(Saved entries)
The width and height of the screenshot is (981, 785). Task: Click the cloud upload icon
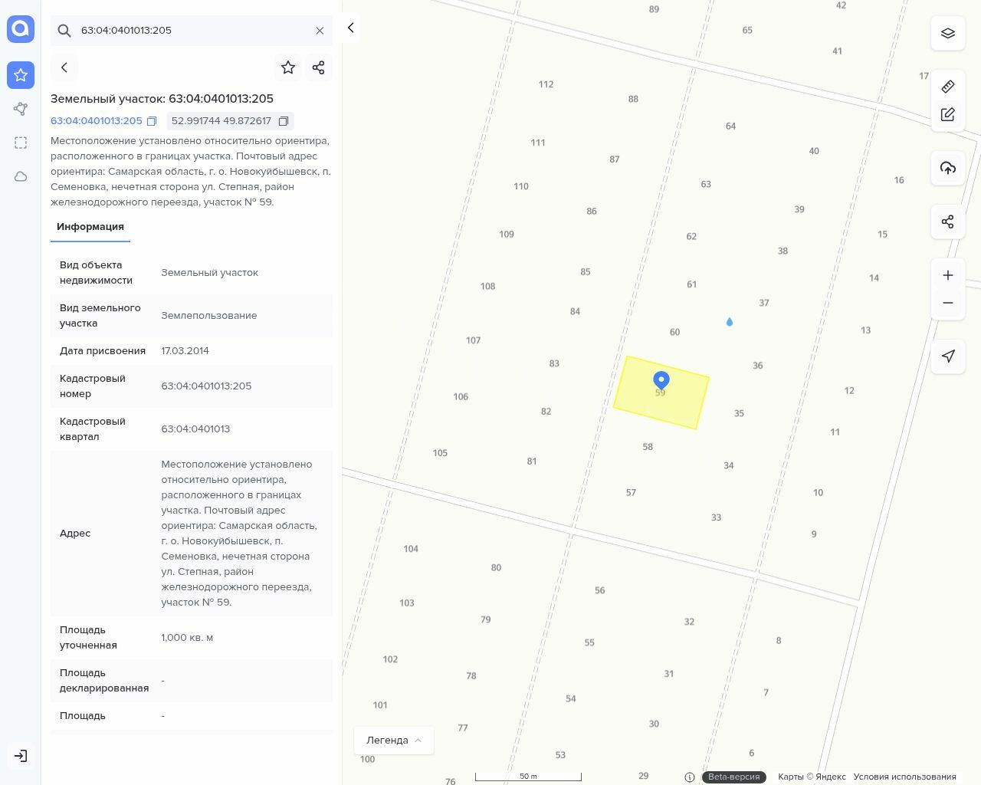pos(947,168)
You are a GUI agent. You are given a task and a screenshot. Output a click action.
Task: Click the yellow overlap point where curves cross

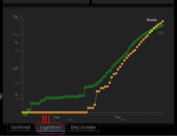point(154,28)
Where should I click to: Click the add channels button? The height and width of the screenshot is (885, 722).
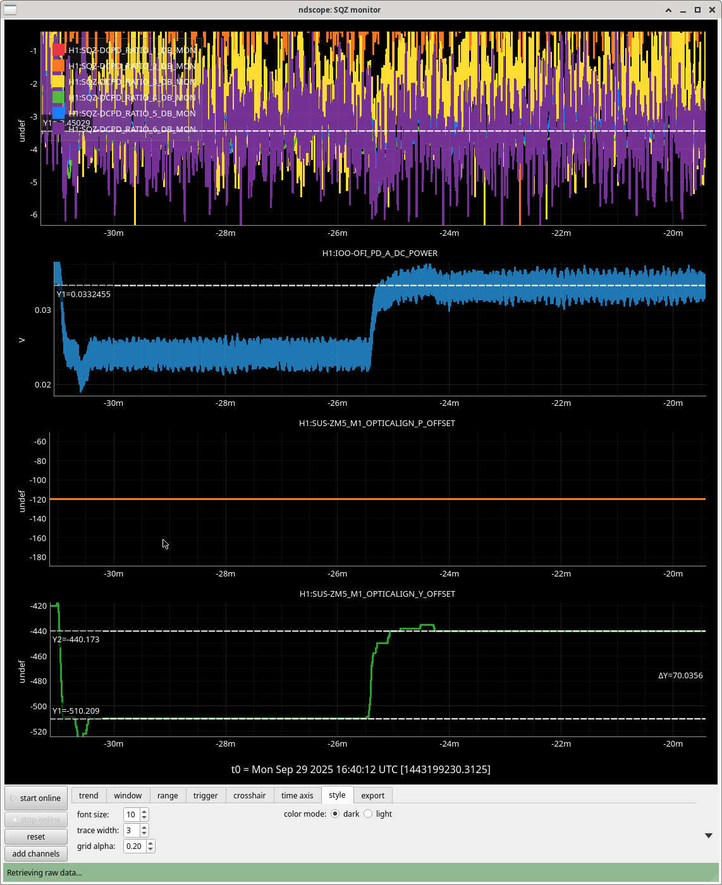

Directions for this task
Restate the records above in full, word for word. Keep pictures out.

Result below
The width and height of the screenshot is (981, 785). Task: Click the cloud upload icon
pos(947,168)
You are a GUI agent. You are given a task and a screenshot. Output a click action.
Task: Click the yellow overlap point where curves cross

point(154,28)
Where should I click to: Click the add channels button? The height and width of the screenshot is (885, 722).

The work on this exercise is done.